Courtesy the artists
On the morning of 2 November 2023, a ship owned by the Santos oil and gas company set out from Darwin to begin laying 263 kilometres of pipes beneath the Timor Sea. As it crossed the breakwater, news arrived that Australia’s Federal Court had granted an emergency injunction, sought by the Tiwi Islands’ traditional owners, to pause construction of the pipeline. Despite the countless testimonies regarding the region’s spiritual importance to the Tiwi people, and evidence that the pipeline would disturb over 150 sites of paleogeographic interest and archaeological potential, the cessation is unlikely to be a lasting victory.
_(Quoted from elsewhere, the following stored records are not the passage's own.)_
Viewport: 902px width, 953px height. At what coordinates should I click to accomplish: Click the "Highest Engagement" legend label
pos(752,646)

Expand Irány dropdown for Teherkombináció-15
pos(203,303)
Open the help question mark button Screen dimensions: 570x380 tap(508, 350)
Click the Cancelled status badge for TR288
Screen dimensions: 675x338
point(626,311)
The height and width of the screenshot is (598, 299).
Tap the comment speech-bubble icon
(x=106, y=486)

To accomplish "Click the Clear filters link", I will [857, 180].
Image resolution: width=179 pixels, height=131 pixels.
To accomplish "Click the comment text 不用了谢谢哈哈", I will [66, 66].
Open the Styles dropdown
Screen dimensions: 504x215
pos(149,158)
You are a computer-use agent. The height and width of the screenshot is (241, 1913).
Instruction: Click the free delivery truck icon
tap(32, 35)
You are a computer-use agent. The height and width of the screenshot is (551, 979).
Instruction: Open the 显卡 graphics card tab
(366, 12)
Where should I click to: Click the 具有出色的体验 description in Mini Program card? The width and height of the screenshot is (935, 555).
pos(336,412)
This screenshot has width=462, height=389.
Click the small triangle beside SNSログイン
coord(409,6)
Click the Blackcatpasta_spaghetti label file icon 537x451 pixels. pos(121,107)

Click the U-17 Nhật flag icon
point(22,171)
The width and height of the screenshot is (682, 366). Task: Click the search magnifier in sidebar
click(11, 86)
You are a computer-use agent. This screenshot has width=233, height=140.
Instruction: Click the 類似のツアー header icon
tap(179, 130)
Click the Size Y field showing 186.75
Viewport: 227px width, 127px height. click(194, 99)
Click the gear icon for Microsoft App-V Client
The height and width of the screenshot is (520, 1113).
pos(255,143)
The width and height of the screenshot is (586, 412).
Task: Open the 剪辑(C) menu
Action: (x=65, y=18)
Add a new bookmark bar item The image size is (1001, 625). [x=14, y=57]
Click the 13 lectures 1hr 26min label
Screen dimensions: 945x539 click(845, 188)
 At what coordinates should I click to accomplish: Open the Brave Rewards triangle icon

In development since 2004, Santos’s Barossa Project is the latest in a long line of exploitative schemes and colonial projects undertaken in Tiwi. For Yangamini, a guerrilla collective of Tiwi sistagirls, the spread of this corruption is akin to the myth of Mapuriti Nonga, the Evil Ass Spirit. When Mapuriti Nonga talks, “bad gas comes from the ring hole of its mouth. Mouth like a bum hole … this gas gets passed through the belly out the ass of one human … onto the next. This is how Evil Ass dreaming infects our people both mentally and physically.”
Yangamini have created a series of large-scale butt-plugs crafted out of local and traditional materials to metaphorically block the spread of the spirit’s toxicity and rail against the literal gas projects that are threatening to tear holes in their pristine waters. On-screen interviews with Elders and the Yangamini Collective detail the impacts of the gas projects and their intertwined legacy of policymaking.
Remarkably playful, Yangamini challenges missionary sexual oppression, racialised governance, rhetorical sustainability, and mining extractions in the settler Northern Territory with the same strength and dignity that they defend the lands and waters that are rightfully theirs.
***This label was written prior to news on 15 January 2024 that the Federal Court had dismissed a legal challenge made by a group of Tiwi Islanders regarding the construction of Santos’ $5.8bn Barossa project.
Yangamini (“holes” in Tiwi) is a guerilla collective initiated by Tiwi-Warlpiri Sistagirl elder Crystal Love Johnson Kerinauia, consisting of trans and non-binary First Nations and allied communities. The collective accommodates First Nations sexual minorities who seek refuge from the rigid gender customs of mainland communities. Yangamini strengthens gender-fluid bush knowledge and challenges missionary sexual oppression, rentier violence, racialised governance, economic control, rhetorical sustainability, and mining extractions in the settler Northern Territory.